● PASSAGE GIVEN
Oversight of Risk Management
Our Board performs its risk oversight function primarily through (i) its standing committees, which report to the entire Board and are composed solely of Independent Trustees, and (ii) active monitoring of our Chief Compliance Officer and our compliance policies and procedures. Oversight of other risks is delegated to the committees.
Oversight of our investment activities extends to oversight of the risk management processes employed by the Advisers as part of their day-to-day management of our investment activities. The Board anticipates reviewing risk management processes at both regular and special board meetings throughout the year, consulting with appropriate representatives of the Advisers as necessary and periodically requesting the production of risk management reports or presentations. In addition to such periodic reports, the Board, or a committee thereof, may receive updates from management as to the Company’s and the Advisers’ cybersecurity risks and Blackstone cybersecurity program developments. The goal of the Board’s risk oversight function is to ensure that the risks associated with our investment activities are accurately identified, thoroughly investigated and responsibly addressed. Investors should note, however, that the Board’s oversight function cannot eliminate all risks or ensure that particular events do not adversely affect the value of investments.
We believe that the role of our Board in risk oversight is effective and appropriate given the extensive regulation to which we are already subject as a BDC. As a BDC, we are required to comply with certain regulatory requirements that control the levels of risk in our business and operations. For example, we are limited in our ability to enter into transactions with our affiliates, including investing in any portfolio company in which one of our affiliates currently has an investment.

● GIVEN INSTRUCTION A
Retype the stretch of the risk oversight passage from "We believe that" through "has an investment.".

● DATA SHOWN
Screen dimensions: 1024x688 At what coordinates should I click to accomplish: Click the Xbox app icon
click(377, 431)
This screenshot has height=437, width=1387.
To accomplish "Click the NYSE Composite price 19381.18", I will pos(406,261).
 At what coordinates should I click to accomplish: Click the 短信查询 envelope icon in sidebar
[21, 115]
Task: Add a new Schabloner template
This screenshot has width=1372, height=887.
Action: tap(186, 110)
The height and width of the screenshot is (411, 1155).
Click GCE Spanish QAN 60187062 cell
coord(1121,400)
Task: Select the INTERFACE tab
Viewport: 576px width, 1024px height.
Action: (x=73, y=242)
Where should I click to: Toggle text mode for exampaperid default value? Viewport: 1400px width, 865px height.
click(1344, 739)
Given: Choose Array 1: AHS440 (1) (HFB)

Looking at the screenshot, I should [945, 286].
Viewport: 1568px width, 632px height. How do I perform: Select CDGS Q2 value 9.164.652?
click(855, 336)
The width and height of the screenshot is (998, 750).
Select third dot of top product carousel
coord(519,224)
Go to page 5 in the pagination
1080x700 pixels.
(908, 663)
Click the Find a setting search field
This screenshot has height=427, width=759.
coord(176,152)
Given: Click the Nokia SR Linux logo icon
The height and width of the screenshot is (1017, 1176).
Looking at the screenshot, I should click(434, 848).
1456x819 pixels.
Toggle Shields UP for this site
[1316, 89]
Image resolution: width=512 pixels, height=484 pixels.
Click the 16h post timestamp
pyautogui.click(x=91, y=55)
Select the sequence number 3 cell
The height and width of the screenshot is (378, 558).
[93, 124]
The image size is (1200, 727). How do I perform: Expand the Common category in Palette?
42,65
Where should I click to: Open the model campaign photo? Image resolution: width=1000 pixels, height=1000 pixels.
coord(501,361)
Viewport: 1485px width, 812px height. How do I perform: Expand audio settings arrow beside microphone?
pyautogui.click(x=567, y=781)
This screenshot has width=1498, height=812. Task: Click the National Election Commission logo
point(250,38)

● GIVEN INSTRUCTION B
In the records, rewrite the stretch from the line that contains "Click the Find a setting search field" through the line that contains "Looking at the screenshot, I should click(434, 848).", putting "search box" in place of "search field" and leaving the rest unchanged. Return only those lines.

● WORKED ANSWER A
We believe that the role of our Board in risk oversight is effective and appropriate given the extensive regulation to which we are already subject as a BDC. As a BDC, we are required to comply with certain regulatory requirements that control the levels of risk in our business and operations. For example, we are limited in our ability to enter into transactions with our affiliates, including investing in any portfolio company in which one of our affiliates currently has an investment.

● WORKED ANSWER B
Click the Find a setting search box
This screenshot has height=427, width=759.
coord(176,152)
Given: Click the Nokia SR Linux logo icon
The height and width of the screenshot is (1017, 1176).
Looking at the screenshot, I should click(434, 848).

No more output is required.